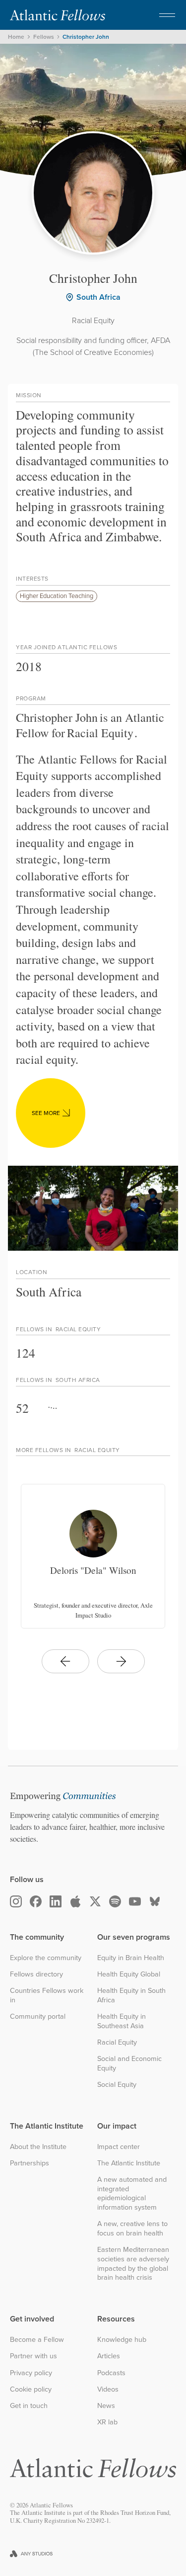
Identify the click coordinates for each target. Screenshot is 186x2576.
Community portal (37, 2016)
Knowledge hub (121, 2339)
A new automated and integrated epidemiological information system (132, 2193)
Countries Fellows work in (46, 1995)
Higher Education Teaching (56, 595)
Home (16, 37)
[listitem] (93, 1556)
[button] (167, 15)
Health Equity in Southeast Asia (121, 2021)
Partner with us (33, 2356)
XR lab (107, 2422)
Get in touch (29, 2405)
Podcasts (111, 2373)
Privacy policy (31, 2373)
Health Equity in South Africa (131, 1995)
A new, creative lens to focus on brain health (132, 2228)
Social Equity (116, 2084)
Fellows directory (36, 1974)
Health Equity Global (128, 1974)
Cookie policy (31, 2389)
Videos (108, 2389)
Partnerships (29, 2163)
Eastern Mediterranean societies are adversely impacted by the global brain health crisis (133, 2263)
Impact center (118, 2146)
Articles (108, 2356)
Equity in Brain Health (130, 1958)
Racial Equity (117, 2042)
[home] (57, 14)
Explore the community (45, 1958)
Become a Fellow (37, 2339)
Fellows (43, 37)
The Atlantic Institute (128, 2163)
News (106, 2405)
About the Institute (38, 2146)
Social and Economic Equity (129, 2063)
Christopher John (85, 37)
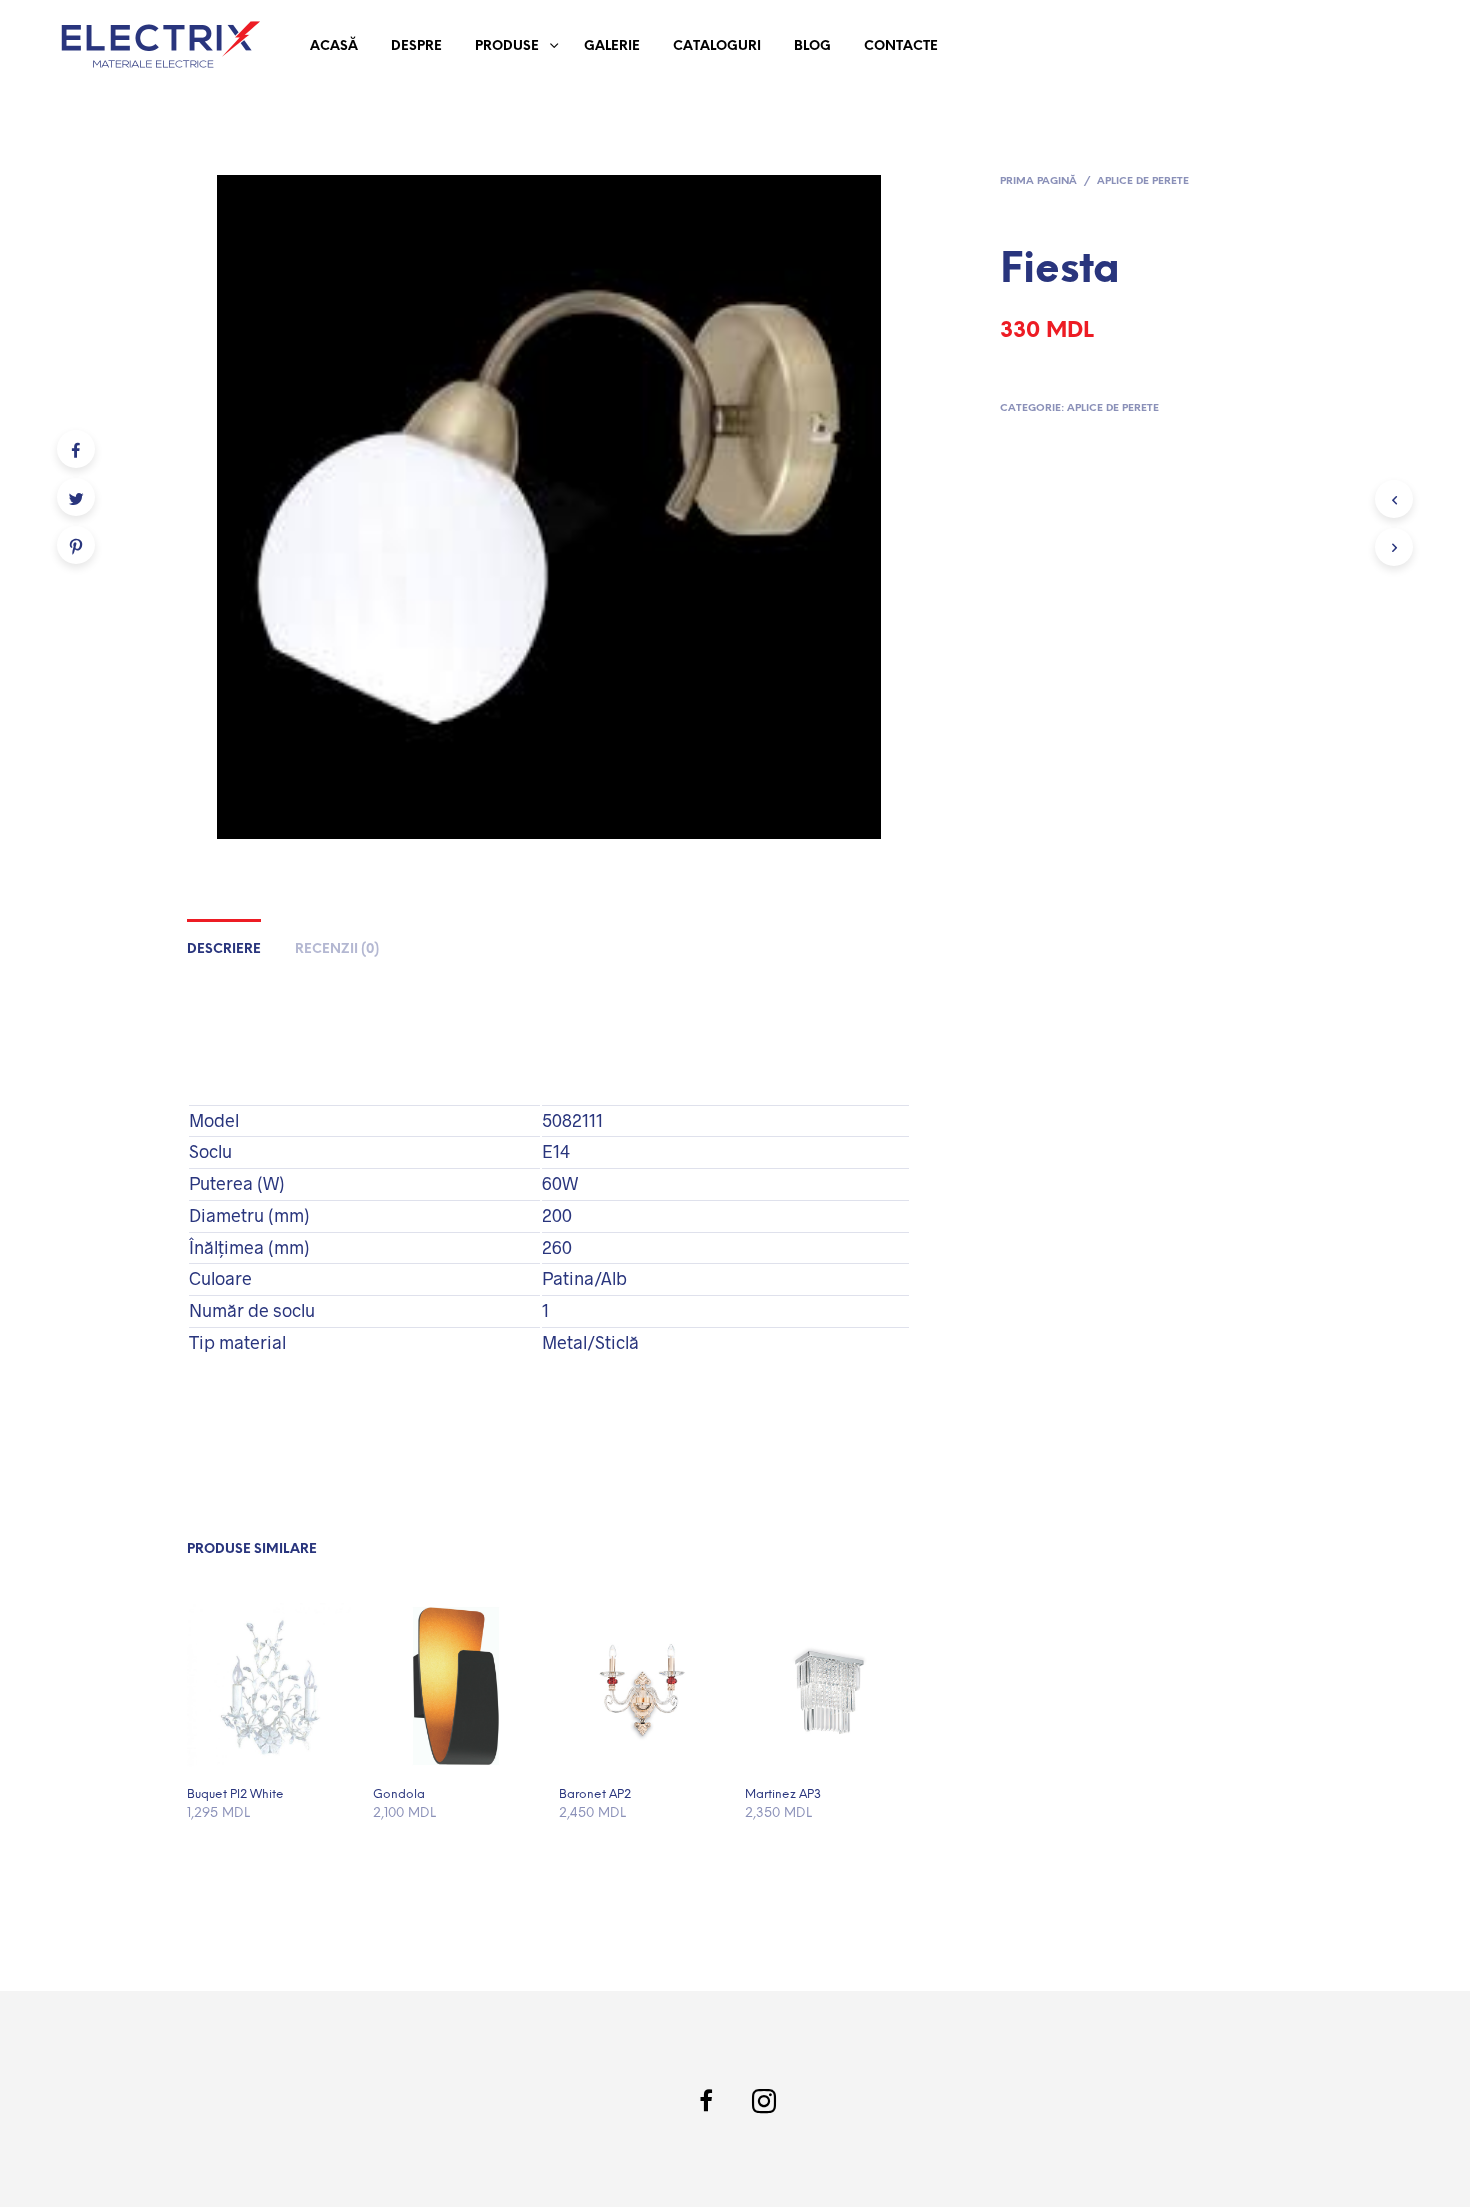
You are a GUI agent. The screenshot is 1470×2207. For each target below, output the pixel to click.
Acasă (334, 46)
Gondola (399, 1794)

---

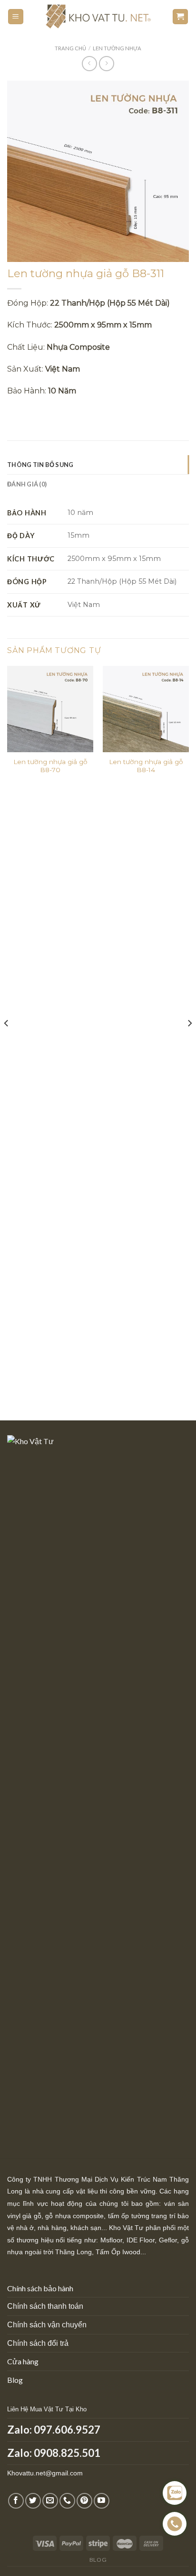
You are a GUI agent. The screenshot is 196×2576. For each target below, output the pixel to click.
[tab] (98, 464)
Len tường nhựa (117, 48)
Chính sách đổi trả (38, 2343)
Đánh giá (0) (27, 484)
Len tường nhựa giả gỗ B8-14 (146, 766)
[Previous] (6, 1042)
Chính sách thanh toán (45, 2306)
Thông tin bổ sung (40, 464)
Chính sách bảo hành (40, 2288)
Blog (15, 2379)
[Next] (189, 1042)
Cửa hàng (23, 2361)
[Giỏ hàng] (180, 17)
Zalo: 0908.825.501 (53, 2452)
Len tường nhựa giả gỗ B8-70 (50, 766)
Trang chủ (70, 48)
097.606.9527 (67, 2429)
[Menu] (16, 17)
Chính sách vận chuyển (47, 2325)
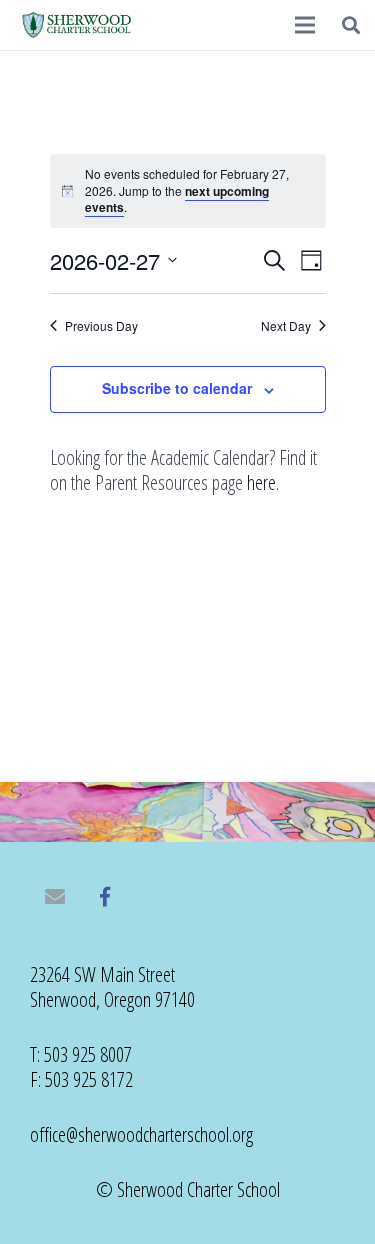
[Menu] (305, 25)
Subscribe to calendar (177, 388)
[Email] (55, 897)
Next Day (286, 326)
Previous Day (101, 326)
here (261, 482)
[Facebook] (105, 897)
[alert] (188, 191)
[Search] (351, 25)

...

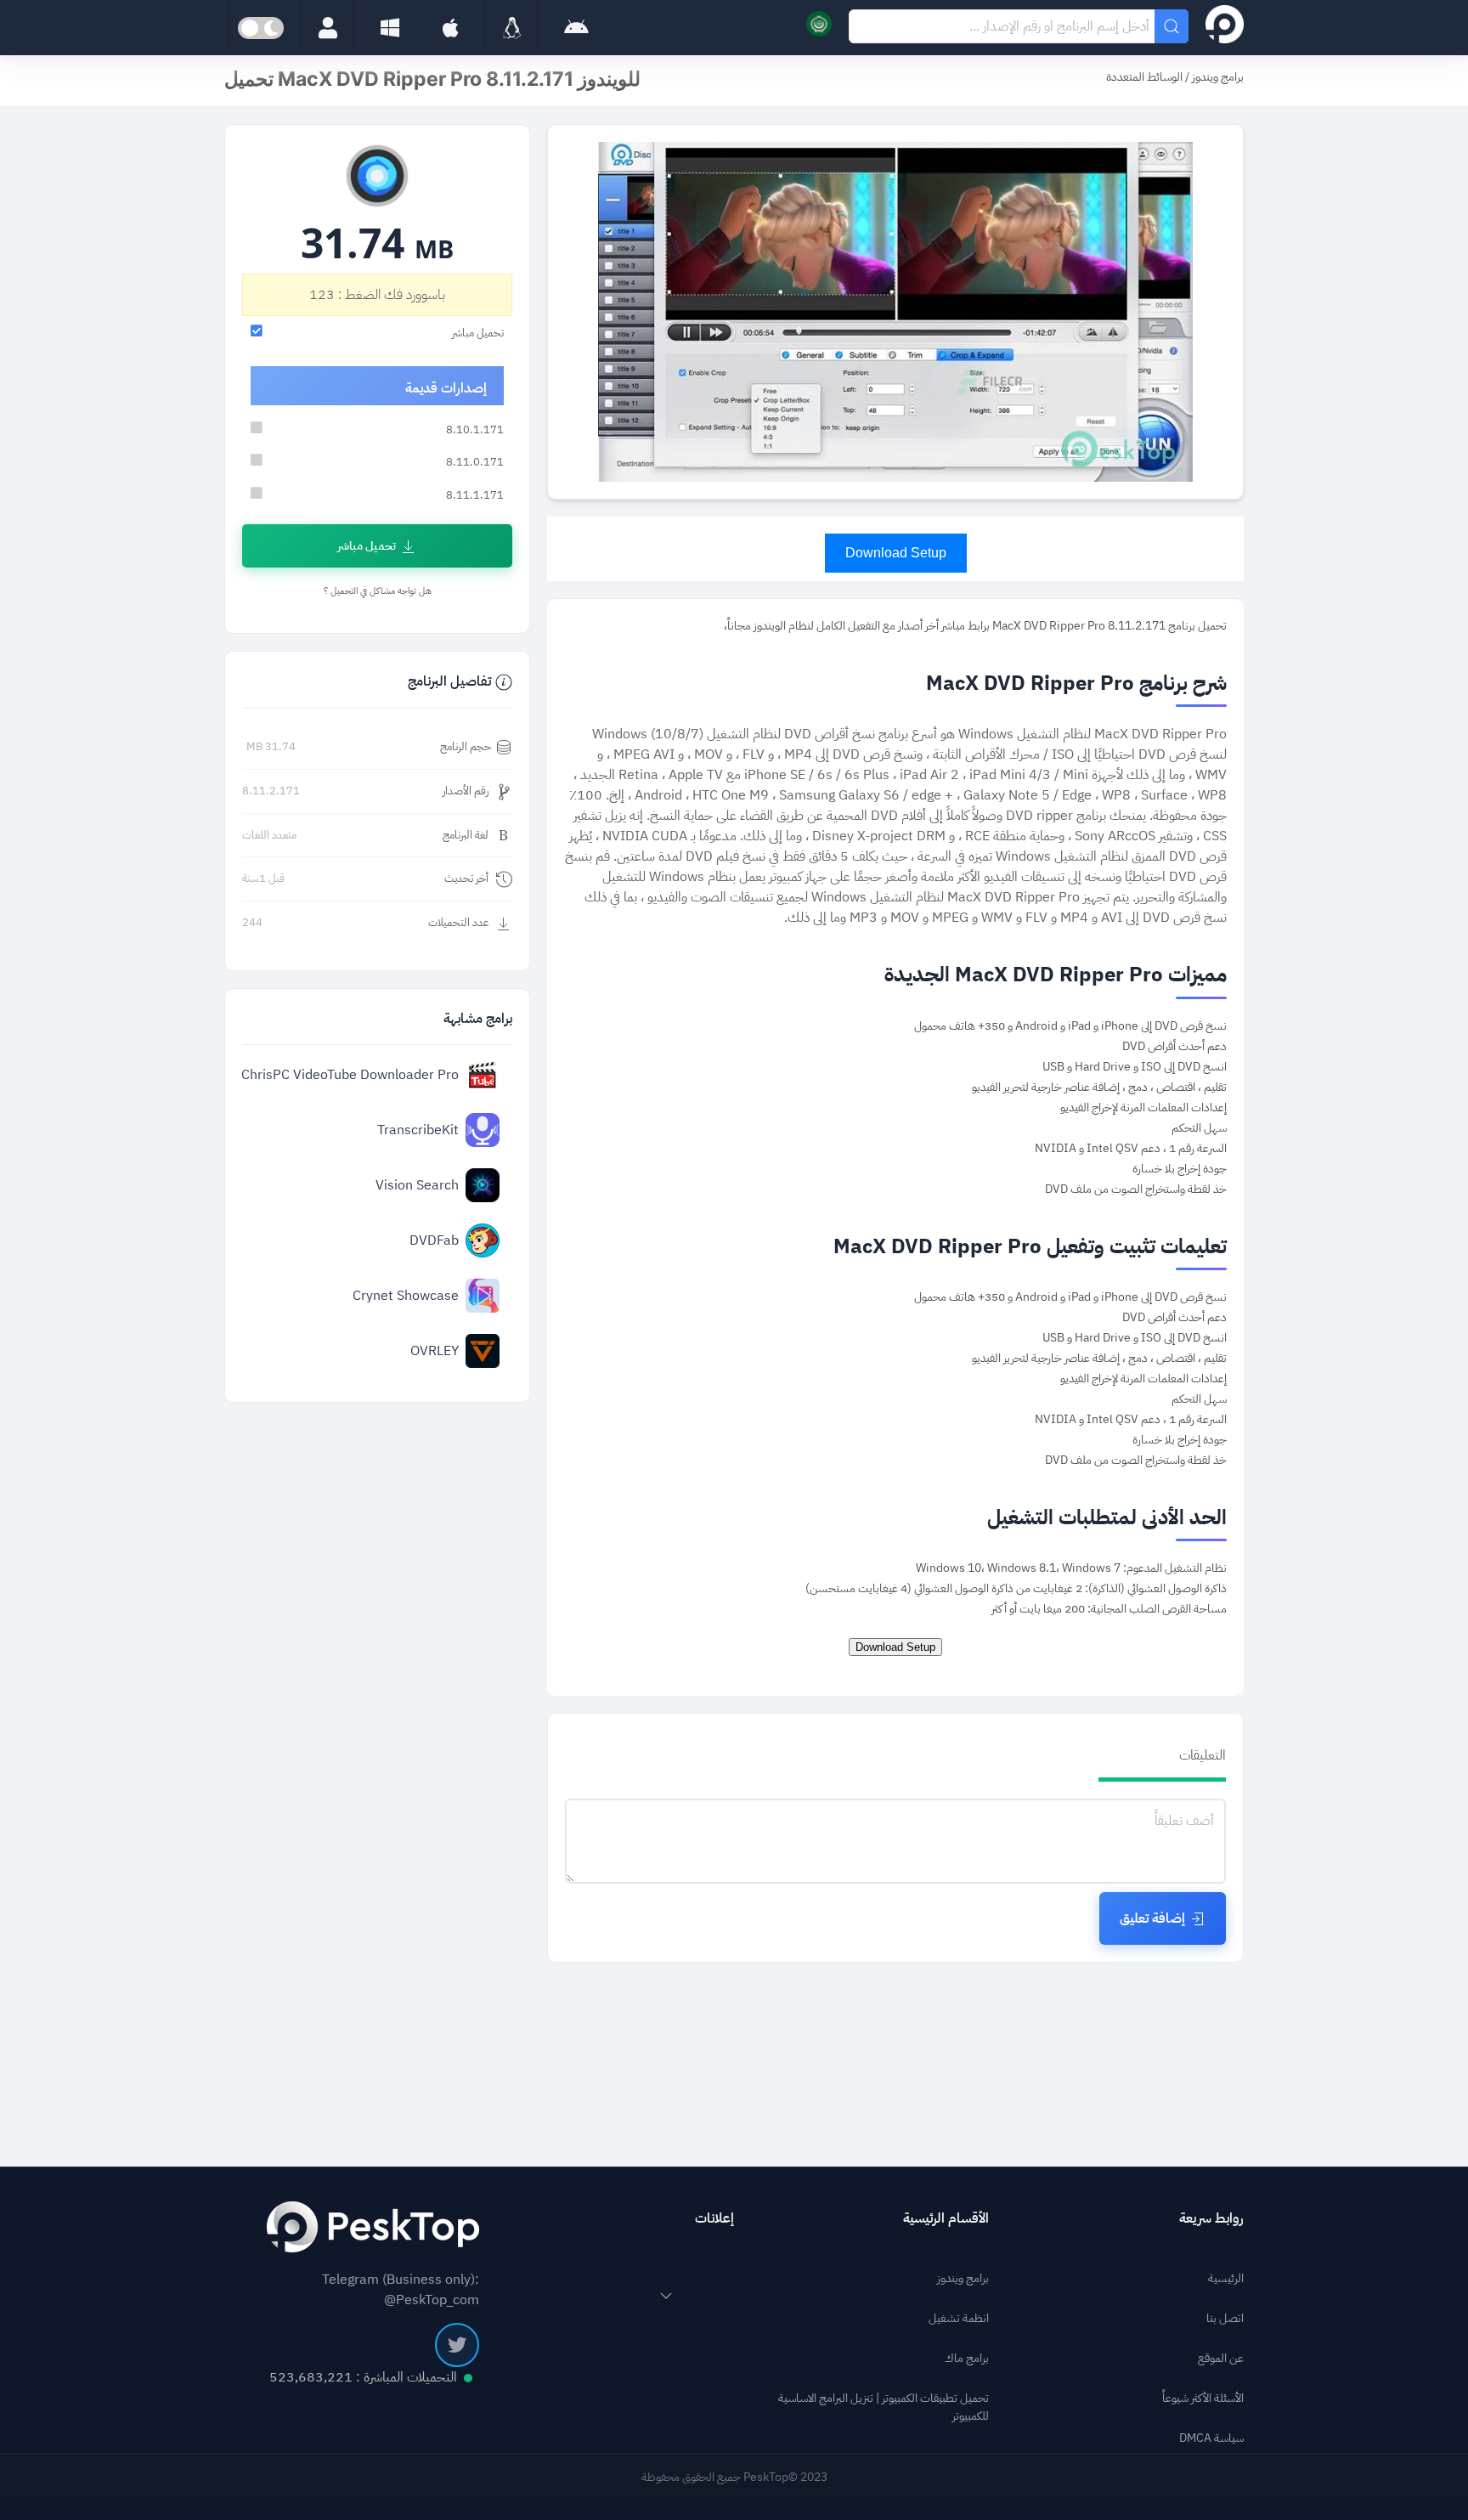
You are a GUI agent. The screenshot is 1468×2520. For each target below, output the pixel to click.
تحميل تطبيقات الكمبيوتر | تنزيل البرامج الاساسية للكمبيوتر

Exercise
Copy the lines above exactly, starting at the one with "Identify the click" and ending at the one with "Gondola (399, 1794)", both included. Leave out any pictures and add nothing else.

Exercise answer
Identify the click coordinates for each target. Screenshot is 186x2576.
Community portal (37, 2016)
Knowledge hub (121, 2339)
A new automated and integrated epidemiological information system (132, 2193)
Countries Fellows work in (46, 1995)
Higher Education Teaching (56, 595)
Home (16, 37)
[listitem] (93, 1556)
[button] (167, 15)
Health Equity in Southeast Asia (121, 2021)
Partner with us (33, 2356)
XR lab (107, 2422)
Get in touch (29, 2405)
Podcasts (111, 2373)
Privacy policy (31, 2373)
Health Equity in South Africa (131, 1995)
A new, creative lens to focus on brain health (132, 2228)
Social Equity (116, 2084)
Fellows directory (36, 1974)
Health Equity Global (128, 1974)
Cookie policy (31, 2389)
Videos (108, 2389)
Partnerships (29, 2163)
Eastern Mediterranean societies are adversely impacted by the global brain health crisis (133, 2263)
Impact center (118, 2146)
Articles (108, 2356)
Equity in Brain Health (130, 1958)
Racial Equity (117, 2042)
[home] (57, 14)
Explore the community (45, 1958)
Become a Fellow (37, 2339)
Fellows (43, 37)
The Atlantic Institute (128, 2163)
News (106, 2405)
About the Institute (38, 2146)
Social and Economic Equity (129, 2063)
Christopher John (85, 37)
You are a GUI agent. The screenshot is 1470×2207. For each target below, output the pixel to click.
Acasă (334, 46)
Gondola (399, 1794)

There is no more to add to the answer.